#### [What is expected]
Please arrange the lines below as a numbered list and leave out any blank lines.

Records taken from a data source
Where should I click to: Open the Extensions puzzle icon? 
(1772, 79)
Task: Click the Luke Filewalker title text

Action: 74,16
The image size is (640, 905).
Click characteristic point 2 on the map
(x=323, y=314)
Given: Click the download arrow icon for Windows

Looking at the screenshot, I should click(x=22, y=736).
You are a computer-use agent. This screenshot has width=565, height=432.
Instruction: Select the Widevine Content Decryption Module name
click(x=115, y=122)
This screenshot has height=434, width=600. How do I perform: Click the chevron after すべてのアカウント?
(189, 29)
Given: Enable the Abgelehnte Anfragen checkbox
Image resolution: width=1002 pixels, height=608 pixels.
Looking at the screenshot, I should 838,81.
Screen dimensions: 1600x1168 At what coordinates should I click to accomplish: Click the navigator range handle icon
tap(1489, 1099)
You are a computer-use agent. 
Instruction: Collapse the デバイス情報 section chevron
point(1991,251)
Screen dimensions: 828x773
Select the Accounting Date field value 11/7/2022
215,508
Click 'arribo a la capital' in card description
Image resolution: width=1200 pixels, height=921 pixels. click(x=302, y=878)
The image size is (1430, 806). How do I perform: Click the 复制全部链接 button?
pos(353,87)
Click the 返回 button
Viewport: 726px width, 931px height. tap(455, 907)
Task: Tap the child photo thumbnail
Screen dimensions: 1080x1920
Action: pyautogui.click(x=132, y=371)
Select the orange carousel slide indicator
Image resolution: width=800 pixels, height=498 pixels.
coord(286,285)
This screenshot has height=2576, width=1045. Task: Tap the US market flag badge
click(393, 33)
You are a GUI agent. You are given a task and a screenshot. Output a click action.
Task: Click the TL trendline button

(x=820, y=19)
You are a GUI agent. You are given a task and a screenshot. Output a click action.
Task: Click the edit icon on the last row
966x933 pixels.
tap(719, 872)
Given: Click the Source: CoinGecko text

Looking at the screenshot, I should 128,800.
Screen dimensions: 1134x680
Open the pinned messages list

#### [Answer below]
1. Where should I click to: Open the Extensions puzzle icon? 
2. (1772, 79)
3. Task: Click the Luke Filewalker title text
4. Action: 74,16
5. The image size is (640, 905).
6. Click characteristic point 2 on the map
7. (x=323, y=314)
8. Given: Click the download arrow icon for Windows
9. Looking at the screenshot, I should click(x=22, y=736).
10. You are a computer-use agent. This screenshot has width=565, height=432.
11. Instruction: Select the Widevine Content Decryption Module name
12. click(x=115, y=122)
13. This screenshot has height=434, width=600. How do I perform: Click the chevron after すべてのアカウント?
14. (189, 29)
15. Given: Enable the Abgelehnte Anfragen checkbox
16. Image resolution: width=1002 pixels, height=608 pixels.
17. Looking at the screenshot, I should 838,81.
18. Screen dimensions: 1600x1168 At what coordinates should I click to accomplish: Click the navigator range handle icon
19. tap(1489, 1099)
20. You are a computer-use agent. 
21. Instruction: Collapse the デバイス情報 section chevron
22. point(1991,251)
23. Screen dimensions: 828x773
24. Select the Accounting Date field value 11/7/2022
25. 215,508
26. Click 'arribo a la capital' in card description
27. Image resolution: width=1200 pixels, height=921 pixels. click(x=302, y=878)
28. The image size is (1430, 806). How do I perform: Click the 复制全部链接 button?
29. pos(353,87)
30. Click the 返回 button
31. Viewport: 726px width, 931px height. tap(455, 907)
32. Task: Tap the child photo thumbnail
33. Screen dimensions: 1080x1920
34. Action: pyautogui.click(x=132, y=371)
35. Select the orange carousel slide indicator
36. Image resolution: width=800 pixels, height=498 pixels.
37. coord(286,285)
38. This screenshot has height=2576, width=1045. Task: Tap the US market flag badge
39. click(393, 33)
40. You are a GUI agent. You are given a task and a screenshot. Output a click action.
41. Task: Click the TL trendline button
42. (x=820, y=19)
43. You are a GUI agent. You are given a task and a screenshot. Output a click action.
44. Task: Click the edit icon on the last row
45. 966x933 pixels.
46. tap(719, 872)
47. Given: Click the Source: CoinGecko text
48. Looking at the screenshot, I should 128,800.
49. Screen dimensions: 1134x680
50. Open the pinned messages list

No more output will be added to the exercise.